Like the idea of Aisha. I am not the idea of Aisha.
I am Aisha.
You I know you
Love the idea of Aisha.
I am not the idea of Aisha.
I am not the idea of Aisha.
I am Aisha.
Notes on the Poem
Aisha Sasha John beguiles and surprises us again with this selection from her 2018 Griffin Poetry Prize shortlisted poetry collection I have to live. The intricacy of these simple, straightforward looking lines is revelatory, with intriguing alterations in meaning introduced via line breaks. In fact, John launches into this even before the conventional opening of the poem in the first line, starting instead from the poem's title. Enjambment is a poetic device whereby a sentence or clause continues beyond a line break. We've examined this in a previous Poem of the Week, "Present from Ted" by Margaret Avison from her 2003 Griffin Poetry Prize winning collection Concrete and Wild Carrot. You don't have the full meaning of a line in a poem using enjambment when you reach the end of the line - you must continue to the next and possibly multiple lines. Interestingly, this review of I have to live. views the opening line of the poem both relative to and leading from the title and as a standalone line, and remarks:"On a certain level, this treats of the anxious difference between being and being seen. But the opening line taken by itself appears ominously correct, too: the idea of Aisha is not Aisha, and it is in likeness to this dissemblance that one is as oneself."As John the poet and John the persona of Aisha in this poem tussle with self and idea of self, how the words are articulated or can be articulated cycle through affirmation of self, self-awareness and awareness of self relative to others' awareness and perception ... a dizzying spiral into and out of self, all in just a few words.
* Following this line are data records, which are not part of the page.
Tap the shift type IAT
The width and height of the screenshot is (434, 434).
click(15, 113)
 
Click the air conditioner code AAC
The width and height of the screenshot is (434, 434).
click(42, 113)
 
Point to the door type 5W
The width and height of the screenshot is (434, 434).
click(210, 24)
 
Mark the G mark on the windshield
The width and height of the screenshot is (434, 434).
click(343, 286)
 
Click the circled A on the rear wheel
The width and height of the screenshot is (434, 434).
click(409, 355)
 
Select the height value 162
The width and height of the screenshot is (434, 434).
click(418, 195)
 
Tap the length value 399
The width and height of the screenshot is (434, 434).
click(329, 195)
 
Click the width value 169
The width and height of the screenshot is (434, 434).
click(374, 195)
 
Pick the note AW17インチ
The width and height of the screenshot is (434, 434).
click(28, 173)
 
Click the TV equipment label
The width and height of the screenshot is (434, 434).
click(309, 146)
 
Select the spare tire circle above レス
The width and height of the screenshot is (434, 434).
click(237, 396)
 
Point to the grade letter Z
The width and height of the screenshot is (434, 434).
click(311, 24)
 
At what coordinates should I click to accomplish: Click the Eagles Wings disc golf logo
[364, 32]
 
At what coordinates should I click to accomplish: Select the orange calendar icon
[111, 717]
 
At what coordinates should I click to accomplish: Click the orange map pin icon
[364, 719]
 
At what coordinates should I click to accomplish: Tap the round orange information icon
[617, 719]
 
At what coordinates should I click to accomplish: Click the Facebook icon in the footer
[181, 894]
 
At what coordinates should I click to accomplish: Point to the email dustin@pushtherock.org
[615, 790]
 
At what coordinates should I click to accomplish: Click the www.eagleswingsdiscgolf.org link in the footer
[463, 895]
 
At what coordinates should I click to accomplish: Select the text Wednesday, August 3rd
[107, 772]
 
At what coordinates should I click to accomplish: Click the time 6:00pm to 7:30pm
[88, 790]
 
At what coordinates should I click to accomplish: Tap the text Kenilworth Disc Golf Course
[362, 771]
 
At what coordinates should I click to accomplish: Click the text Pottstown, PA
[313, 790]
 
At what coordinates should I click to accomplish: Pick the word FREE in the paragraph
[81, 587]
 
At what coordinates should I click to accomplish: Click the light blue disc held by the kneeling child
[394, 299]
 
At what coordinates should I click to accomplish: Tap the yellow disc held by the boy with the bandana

How one retains a sense of self and trusts others - or doesn't - is cleverly captured in these lines: "You I know you Love the idea of Aisha." Can the first line stand on its own? Is it "You, I know you" (and can trust you)? Or do "you [just] / Love the idea of Aisha" ... and you don't really know Aisha at all? In an act of poetic legerdemain, Aisha Sasha John deftly and crisply offers a sharp, timely statement about self and idea of self in an era when sense of self is layered, blurred and possibly misunderstood or actively distorted by others.